There has been a lot of buzz online about comments that Sen. Rand Paul (R-KY) made about same sex marriage on The Glenn Beck Program yesterday.  I wanted to share this email that was forwarded to me last night. It’s from his communications director, Moira Bagley –

Good afternoon,

Earlier today, Sen. Paul appeared on Glenn Beck’s radio program and the topic of the Supreme Court decision on DOMA came up and Sen. Paul made a comment that was unfortunately taken out of context by a number of media outlets. Please consider the following quote, attrib to me, which should clear up any confusion.

“Sarcasm sometimes doesn’t translate adequately from radio conversation. Sen. Paul did not suggest that striking down DOMA could lead to unusual marriage arrangements. What he was discussing was that having the state recognize marriage without definition could lead to marriages with no basis in reality.”

I also wanted to call your attention to more pertinent comments Sen. Paul made today regarding the DOMA decision.

From ABC News:

“As a country we can agree to disagree,” Paul said today, stopping for a moment to talk as he walked through the Capitol. “As a Republican Party, that’s kind of where we are as well. The party is going to have to agree to Disagree on some of these issues.”
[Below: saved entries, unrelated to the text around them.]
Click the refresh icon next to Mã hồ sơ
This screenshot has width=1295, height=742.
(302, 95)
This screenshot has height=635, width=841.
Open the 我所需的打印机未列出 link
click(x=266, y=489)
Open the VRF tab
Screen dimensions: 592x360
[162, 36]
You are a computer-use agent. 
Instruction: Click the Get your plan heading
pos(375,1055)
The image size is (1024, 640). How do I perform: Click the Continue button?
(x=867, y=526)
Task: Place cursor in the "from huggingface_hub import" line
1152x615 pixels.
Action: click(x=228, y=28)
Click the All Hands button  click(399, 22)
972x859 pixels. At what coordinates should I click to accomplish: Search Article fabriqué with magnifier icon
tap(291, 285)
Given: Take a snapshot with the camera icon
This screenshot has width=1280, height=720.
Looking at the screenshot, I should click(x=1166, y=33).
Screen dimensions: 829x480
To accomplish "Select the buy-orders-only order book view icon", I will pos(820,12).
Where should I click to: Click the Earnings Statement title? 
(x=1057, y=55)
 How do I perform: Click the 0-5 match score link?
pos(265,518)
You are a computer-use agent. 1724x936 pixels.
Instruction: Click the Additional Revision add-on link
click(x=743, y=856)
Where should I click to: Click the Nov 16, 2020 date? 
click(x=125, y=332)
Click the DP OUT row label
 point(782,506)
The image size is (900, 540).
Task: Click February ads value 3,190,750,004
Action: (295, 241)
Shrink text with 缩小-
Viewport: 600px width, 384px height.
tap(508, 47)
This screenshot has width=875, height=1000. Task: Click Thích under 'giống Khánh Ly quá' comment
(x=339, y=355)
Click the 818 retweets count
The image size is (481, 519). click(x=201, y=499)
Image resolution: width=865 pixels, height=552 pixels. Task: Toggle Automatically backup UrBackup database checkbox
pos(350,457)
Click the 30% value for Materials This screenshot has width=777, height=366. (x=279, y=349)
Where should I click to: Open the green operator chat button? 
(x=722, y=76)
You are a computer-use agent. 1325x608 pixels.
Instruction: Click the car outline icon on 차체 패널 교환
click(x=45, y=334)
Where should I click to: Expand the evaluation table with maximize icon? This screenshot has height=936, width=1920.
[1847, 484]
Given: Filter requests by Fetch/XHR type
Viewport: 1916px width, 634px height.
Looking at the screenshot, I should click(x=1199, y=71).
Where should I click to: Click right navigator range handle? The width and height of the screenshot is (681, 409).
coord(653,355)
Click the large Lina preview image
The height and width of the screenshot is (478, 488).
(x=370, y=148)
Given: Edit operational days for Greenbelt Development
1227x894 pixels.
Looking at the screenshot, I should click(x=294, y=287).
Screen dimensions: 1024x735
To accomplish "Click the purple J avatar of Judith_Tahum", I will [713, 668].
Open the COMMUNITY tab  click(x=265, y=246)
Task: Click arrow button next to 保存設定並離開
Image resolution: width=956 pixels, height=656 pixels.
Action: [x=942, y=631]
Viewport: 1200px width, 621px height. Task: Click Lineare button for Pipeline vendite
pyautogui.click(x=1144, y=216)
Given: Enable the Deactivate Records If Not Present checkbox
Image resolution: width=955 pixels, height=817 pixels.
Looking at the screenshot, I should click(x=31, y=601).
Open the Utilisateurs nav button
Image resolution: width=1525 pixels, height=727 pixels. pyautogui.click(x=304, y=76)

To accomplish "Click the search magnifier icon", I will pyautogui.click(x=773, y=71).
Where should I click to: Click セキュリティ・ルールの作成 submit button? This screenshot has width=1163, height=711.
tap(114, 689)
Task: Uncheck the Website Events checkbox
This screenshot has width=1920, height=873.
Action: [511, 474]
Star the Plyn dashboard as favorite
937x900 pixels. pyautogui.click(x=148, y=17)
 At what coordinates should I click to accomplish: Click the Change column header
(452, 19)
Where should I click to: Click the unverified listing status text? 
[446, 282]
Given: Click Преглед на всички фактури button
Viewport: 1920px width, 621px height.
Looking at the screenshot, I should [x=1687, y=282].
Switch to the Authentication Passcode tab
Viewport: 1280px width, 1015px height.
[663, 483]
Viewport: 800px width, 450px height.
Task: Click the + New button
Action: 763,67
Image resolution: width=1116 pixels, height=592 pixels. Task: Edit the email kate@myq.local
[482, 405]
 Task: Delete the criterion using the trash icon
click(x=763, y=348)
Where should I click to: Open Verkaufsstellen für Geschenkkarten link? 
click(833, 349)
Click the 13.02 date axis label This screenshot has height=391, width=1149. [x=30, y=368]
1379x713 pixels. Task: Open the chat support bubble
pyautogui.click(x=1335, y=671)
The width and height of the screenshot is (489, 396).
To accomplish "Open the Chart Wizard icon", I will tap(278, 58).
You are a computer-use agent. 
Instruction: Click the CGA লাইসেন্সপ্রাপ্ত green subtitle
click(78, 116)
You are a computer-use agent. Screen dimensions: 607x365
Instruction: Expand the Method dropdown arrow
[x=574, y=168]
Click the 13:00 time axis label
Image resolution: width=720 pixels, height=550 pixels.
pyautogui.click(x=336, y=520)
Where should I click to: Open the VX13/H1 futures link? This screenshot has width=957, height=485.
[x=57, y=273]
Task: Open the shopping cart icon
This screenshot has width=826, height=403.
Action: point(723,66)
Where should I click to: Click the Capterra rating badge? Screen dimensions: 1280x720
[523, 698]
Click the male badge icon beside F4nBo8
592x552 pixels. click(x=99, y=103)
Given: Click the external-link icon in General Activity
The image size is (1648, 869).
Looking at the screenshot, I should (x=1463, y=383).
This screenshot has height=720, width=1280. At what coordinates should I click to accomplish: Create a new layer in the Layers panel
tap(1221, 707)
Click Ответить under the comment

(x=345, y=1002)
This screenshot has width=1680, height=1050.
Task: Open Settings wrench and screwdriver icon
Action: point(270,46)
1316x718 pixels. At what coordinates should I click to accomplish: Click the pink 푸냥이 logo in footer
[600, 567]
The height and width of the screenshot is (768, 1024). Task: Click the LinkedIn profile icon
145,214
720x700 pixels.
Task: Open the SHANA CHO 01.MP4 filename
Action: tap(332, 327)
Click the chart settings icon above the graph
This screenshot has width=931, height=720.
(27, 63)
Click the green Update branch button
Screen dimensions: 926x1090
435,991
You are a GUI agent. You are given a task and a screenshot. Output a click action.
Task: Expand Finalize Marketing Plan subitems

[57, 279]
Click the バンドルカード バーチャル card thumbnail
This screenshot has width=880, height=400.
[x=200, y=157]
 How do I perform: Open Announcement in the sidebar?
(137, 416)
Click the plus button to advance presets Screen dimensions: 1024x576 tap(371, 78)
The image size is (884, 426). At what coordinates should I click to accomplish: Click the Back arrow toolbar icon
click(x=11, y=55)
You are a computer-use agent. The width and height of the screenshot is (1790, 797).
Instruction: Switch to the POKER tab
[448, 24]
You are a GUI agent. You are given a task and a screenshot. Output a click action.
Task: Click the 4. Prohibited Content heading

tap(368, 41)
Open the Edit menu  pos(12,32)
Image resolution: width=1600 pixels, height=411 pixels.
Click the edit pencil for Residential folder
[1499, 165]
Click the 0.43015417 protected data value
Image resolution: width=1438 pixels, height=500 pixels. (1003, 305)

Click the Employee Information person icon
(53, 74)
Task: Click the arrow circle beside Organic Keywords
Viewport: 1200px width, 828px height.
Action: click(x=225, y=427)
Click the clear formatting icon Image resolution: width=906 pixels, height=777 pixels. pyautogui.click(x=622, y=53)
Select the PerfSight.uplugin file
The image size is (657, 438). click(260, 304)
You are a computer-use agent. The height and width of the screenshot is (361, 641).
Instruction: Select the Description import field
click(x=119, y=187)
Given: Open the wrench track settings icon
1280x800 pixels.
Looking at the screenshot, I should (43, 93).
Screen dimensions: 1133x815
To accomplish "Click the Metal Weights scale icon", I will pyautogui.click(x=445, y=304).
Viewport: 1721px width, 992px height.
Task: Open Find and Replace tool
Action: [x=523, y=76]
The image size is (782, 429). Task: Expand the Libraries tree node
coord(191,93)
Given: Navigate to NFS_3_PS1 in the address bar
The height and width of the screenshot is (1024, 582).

Paul said he agreed with Kennedy, whom he called “someone who doesn’t just want to be in front of opinion but wants government to keep up with opinion.” He said Kennedy “tried to strike a balance.”


From USA Today:

Sen. Rand Paul, R-Ky., in an appearance on conservative commentator Glenn Beck’s radio program, likewise echoed the call for opponents of the decision to focus on individual states. “The good side to this ruling is that they have affirmed to states that this is a state issue and states can decide,” he said, offering this message to people who oppose recognition of gay marriage: “The battle is going to be lost at the federal level. Concentrate on your state.”


From Newsmax:

“I think we can agree to disagree,” Paul added. “That’s what our Founding Fathers talked about when they talked about federalism: that each state would be an incubator of its own ideas and would be given the freedom to have different laws to some degree.”